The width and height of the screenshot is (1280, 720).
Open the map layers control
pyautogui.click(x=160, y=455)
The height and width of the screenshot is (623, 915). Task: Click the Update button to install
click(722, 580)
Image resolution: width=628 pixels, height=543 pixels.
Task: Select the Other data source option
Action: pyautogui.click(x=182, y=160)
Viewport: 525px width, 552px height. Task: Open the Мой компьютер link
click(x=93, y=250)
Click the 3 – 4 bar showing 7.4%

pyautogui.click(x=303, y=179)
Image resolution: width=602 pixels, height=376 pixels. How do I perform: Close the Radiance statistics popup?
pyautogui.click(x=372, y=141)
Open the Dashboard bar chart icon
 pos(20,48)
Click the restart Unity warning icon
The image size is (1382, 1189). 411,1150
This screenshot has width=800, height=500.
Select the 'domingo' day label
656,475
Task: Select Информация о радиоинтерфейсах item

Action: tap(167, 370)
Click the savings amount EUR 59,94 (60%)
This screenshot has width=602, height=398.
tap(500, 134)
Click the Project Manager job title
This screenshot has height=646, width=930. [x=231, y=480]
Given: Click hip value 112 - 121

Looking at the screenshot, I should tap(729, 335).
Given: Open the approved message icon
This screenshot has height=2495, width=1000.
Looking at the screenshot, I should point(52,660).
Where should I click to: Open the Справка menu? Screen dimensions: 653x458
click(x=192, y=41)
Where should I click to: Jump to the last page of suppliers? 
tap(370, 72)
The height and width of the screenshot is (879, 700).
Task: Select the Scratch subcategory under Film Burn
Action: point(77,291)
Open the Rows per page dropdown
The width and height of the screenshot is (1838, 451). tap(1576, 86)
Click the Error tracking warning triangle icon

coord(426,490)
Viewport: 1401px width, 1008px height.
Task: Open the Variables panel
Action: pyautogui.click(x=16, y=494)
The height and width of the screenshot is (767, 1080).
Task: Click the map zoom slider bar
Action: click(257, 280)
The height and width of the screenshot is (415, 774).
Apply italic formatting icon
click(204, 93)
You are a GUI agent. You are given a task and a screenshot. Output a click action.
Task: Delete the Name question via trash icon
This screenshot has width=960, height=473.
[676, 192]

══════

• [Assignment] Retype the line containing "Where should I click to: Jump" and each line after it through the end of the listing, exactly, leaving out everything else.

• [Output of the task]
Where should I click to: Jump to the last page of suppliers? 
tap(370, 72)
The height and width of the screenshot is (879, 700).
Task: Select the Scratch subcategory under Film Burn
Action: point(77,291)
Open the Rows per page dropdown
The width and height of the screenshot is (1838, 451). tap(1576, 86)
Click the Error tracking warning triangle icon

coord(426,490)
Viewport: 1401px width, 1008px height.
Task: Open the Variables panel
Action: pyautogui.click(x=16, y=494)
The height and width of the screenshot is (767, 1080).
Task: Click the map zoom slider bar
Action: click(257, 280)
The height and width of the screenshot is (415, 774).
Apply italic formatting icon
click(204, 93)
You are a GUI agent. You are given a task and a screenshot. Output a click action.
Task: Delete the Name question via trash icon
This screenshot has width=960, height=473.
[676, 192]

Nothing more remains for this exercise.